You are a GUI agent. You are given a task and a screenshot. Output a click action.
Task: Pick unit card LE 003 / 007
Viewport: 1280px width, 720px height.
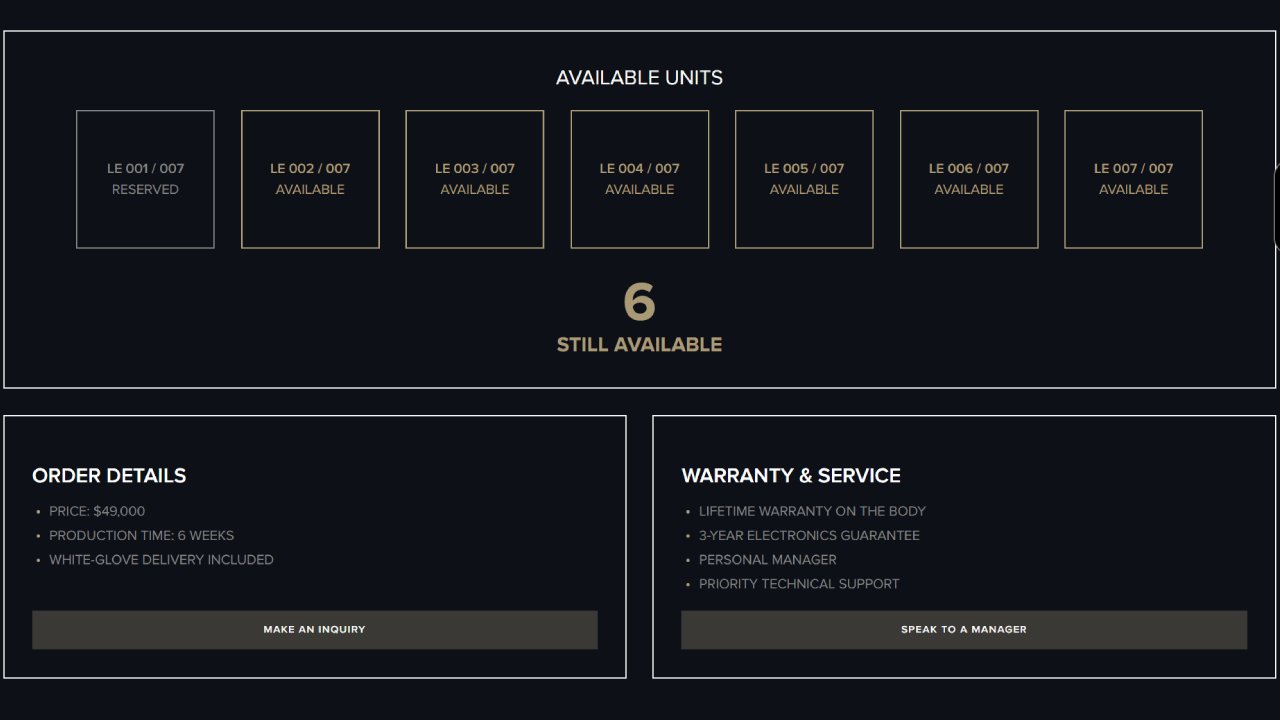(x=474, y=179)
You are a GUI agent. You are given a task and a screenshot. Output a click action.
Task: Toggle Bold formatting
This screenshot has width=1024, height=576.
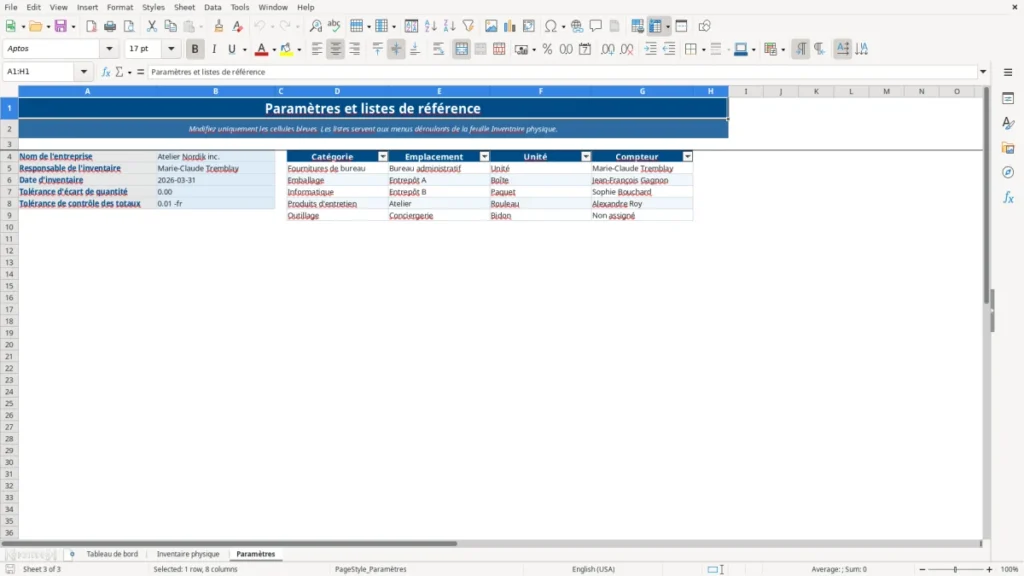tap(195, 49)
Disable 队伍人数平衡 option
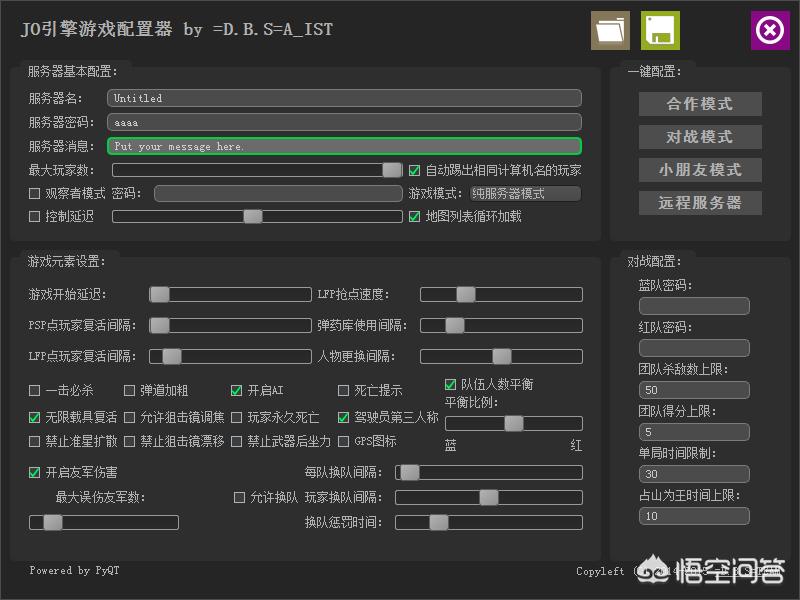Image resolution: width=800 pixels, height=600 pixels. (x=451, y=383)
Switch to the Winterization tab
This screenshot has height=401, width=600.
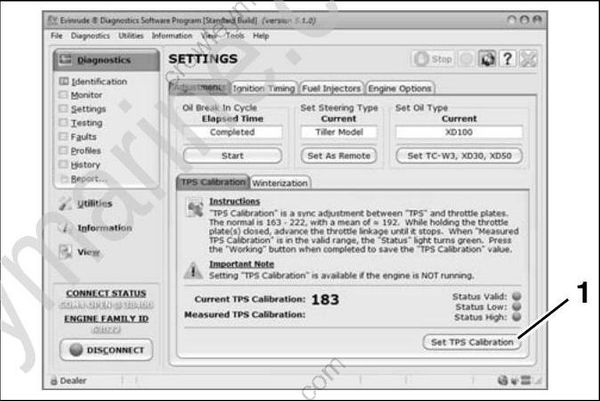(280, 183)
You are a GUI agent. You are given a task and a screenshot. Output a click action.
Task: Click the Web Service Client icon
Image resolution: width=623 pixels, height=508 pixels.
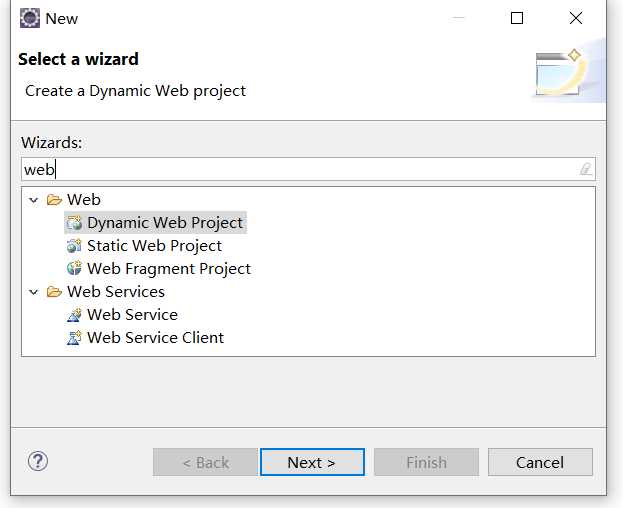[x=74, y=338]
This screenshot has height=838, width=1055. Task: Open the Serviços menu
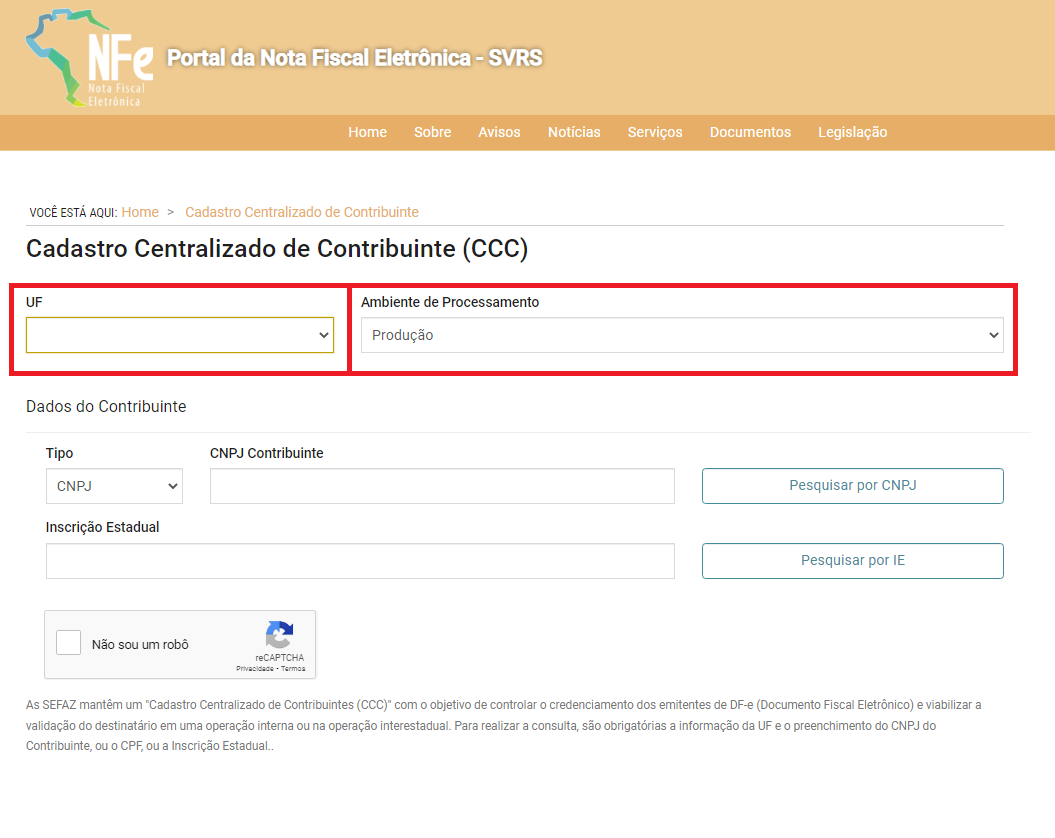tap(655, 132)
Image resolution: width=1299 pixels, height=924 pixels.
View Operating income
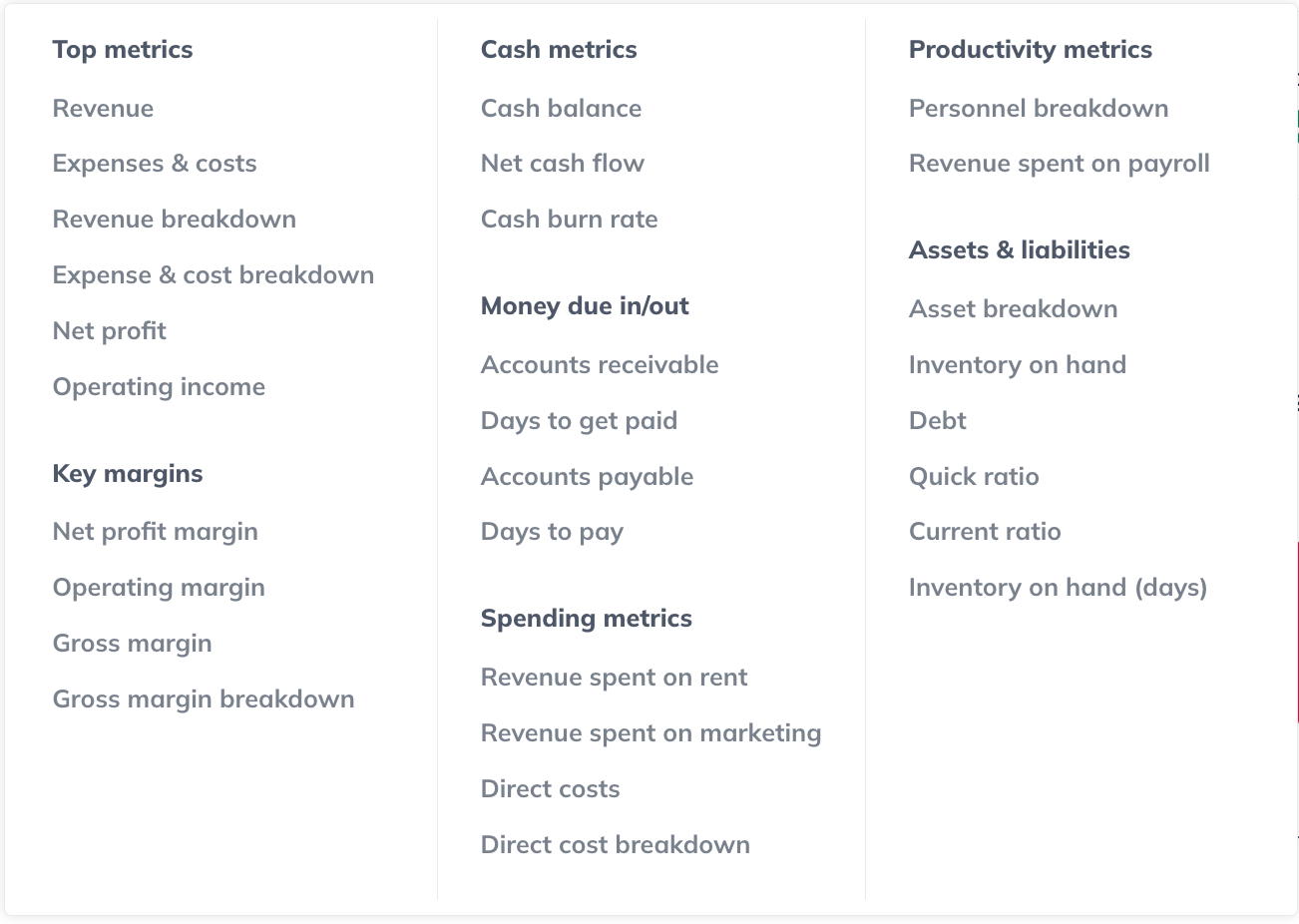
==================================================
:: WORK ORDER ::
Please repeat the records above exactly, leaving every picture out.

:: FINISHED EXERCISE ::
You are a GUI agent. You are given a task and a screenshot. Output a click action.
Task: Pick unit card LE 003 / 007
Viewport: 1280px width, 720px height.
(x=474, y=179)
You are a GUI agent. You are given a task and a screenshot. Output a click action.
Task: Toggle Bold formatting
This screenshot has width=1024, height=576.
tap(195, 49)
Disable 队伍人数平衡 option
Image resolution: width=800 pixels, height=600 pixels. (x=451, y=383)
Switch to the Winterization tab
This screenshot has height=401, width=600.
(280, 183)
You are a GUI agent. You are given a task and a screenshot. Output a click action.
Task: Click the Web Service Client icon
Image resolution: width=623 pixels, height=508 pixels.
[x=74, y=338]
This screenshot has height=838, width=1055. Task: Open the Serviços menu
tap(655, 132)
Image resolution: width=1299 pixels, height=924 pixels.
View Operating income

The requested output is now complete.